## Exercise instructions
For every line of the material below, check for the string "computer" and return the line if it is there.
*** Opening Record excerpts ***
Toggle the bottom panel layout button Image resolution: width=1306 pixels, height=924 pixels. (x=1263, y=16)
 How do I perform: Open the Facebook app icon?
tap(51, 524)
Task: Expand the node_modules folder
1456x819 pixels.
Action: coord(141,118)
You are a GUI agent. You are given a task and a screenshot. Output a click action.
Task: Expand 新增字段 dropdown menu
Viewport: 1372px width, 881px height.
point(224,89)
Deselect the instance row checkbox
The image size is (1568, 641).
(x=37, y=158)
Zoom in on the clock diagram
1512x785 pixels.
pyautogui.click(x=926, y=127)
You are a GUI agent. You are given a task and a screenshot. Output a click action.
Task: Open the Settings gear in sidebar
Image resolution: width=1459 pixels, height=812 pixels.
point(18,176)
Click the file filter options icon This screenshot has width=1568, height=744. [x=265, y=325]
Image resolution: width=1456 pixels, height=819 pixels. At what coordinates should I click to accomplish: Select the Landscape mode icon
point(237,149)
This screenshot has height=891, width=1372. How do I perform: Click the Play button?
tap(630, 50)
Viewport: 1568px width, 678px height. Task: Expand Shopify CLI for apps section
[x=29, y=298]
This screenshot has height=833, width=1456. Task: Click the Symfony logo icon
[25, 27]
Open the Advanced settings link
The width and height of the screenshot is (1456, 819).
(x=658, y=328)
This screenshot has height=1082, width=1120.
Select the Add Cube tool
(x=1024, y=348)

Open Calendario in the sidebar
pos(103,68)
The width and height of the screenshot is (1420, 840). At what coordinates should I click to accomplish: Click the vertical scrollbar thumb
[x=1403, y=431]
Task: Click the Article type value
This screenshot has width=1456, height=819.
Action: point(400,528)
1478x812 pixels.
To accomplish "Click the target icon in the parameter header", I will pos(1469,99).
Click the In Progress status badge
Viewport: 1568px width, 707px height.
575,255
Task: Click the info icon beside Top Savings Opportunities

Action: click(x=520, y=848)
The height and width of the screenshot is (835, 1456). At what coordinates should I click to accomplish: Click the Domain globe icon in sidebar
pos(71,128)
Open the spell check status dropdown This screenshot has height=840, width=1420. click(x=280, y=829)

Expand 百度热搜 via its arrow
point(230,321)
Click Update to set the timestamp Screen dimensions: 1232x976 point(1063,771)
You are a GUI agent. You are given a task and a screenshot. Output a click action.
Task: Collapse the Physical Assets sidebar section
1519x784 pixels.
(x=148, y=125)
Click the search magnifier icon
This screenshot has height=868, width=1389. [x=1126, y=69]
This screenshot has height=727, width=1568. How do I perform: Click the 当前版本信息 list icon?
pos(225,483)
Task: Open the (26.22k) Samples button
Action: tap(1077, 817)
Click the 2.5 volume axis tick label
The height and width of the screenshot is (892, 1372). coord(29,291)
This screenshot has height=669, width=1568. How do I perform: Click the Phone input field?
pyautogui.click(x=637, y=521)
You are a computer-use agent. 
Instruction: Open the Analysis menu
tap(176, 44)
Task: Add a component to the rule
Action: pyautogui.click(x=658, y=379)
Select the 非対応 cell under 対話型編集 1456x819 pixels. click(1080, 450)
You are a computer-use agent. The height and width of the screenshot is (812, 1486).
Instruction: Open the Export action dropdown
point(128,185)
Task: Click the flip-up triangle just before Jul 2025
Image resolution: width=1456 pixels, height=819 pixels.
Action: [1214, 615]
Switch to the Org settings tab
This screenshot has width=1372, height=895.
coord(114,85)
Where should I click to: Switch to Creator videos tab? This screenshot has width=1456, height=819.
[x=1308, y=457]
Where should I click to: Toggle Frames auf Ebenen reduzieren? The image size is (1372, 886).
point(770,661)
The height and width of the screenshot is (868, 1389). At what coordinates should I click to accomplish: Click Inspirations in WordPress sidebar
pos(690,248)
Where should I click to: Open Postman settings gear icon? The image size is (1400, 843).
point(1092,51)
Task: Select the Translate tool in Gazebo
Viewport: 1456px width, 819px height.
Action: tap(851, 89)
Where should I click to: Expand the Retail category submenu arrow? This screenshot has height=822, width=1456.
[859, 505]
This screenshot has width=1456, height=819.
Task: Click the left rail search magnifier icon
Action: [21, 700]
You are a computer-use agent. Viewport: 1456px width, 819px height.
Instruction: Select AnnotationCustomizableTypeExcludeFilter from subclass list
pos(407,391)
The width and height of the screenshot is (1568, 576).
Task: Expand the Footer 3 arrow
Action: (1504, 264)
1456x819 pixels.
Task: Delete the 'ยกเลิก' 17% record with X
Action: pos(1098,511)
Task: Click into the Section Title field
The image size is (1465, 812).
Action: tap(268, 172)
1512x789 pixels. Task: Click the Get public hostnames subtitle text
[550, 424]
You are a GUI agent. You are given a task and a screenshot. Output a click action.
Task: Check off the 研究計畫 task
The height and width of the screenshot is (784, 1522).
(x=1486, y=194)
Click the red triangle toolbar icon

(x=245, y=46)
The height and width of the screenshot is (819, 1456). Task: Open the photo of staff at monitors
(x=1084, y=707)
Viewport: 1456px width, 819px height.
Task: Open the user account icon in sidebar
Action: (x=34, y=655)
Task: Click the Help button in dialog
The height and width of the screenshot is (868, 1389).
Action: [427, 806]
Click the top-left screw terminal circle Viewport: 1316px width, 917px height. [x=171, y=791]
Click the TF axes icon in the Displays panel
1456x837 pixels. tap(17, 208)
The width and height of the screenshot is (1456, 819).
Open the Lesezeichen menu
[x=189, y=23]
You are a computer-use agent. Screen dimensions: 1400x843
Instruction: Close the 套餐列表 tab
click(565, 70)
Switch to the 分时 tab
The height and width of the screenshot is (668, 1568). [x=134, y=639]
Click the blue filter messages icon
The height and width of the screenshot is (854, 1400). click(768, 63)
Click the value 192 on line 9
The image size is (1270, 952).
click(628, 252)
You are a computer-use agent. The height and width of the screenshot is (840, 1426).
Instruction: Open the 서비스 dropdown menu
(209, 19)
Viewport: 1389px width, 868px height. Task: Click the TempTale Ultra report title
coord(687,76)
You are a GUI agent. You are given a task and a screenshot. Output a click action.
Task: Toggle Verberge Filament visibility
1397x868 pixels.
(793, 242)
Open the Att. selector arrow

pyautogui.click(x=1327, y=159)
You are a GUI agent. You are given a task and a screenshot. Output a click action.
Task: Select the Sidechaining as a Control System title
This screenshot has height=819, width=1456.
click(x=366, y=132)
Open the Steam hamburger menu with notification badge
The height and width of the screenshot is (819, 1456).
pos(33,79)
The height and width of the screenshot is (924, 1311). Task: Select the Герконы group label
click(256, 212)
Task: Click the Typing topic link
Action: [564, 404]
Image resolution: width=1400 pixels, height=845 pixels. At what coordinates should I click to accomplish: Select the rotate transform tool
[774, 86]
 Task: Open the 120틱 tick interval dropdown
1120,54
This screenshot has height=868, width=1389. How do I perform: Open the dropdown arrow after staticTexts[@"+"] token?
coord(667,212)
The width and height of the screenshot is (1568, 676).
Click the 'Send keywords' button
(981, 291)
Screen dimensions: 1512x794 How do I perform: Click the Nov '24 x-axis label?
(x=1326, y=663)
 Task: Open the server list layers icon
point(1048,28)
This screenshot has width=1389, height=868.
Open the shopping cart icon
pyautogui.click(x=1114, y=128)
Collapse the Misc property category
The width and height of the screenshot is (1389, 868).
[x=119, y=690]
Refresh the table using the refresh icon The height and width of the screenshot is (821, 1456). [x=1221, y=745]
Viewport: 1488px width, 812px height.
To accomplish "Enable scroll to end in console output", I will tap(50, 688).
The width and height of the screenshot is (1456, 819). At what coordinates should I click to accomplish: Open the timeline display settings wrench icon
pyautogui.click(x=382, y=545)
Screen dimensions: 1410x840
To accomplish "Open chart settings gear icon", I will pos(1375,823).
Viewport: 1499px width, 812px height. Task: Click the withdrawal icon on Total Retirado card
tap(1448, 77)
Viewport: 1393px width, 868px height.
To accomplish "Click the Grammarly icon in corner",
*** Closing Record excerpts ***
## Result of the task
You are a computer-use agent. 
You are a computer-use agent. The height and width of the screenshot is (812, 1486).
You are a computer-use agent. Viewport: 1456px width, 819px height.
You are a computer-use agent. Screen dimensions: 1400x843
You are a computer-use agent. The height and width of the screenshot is (840, 1426).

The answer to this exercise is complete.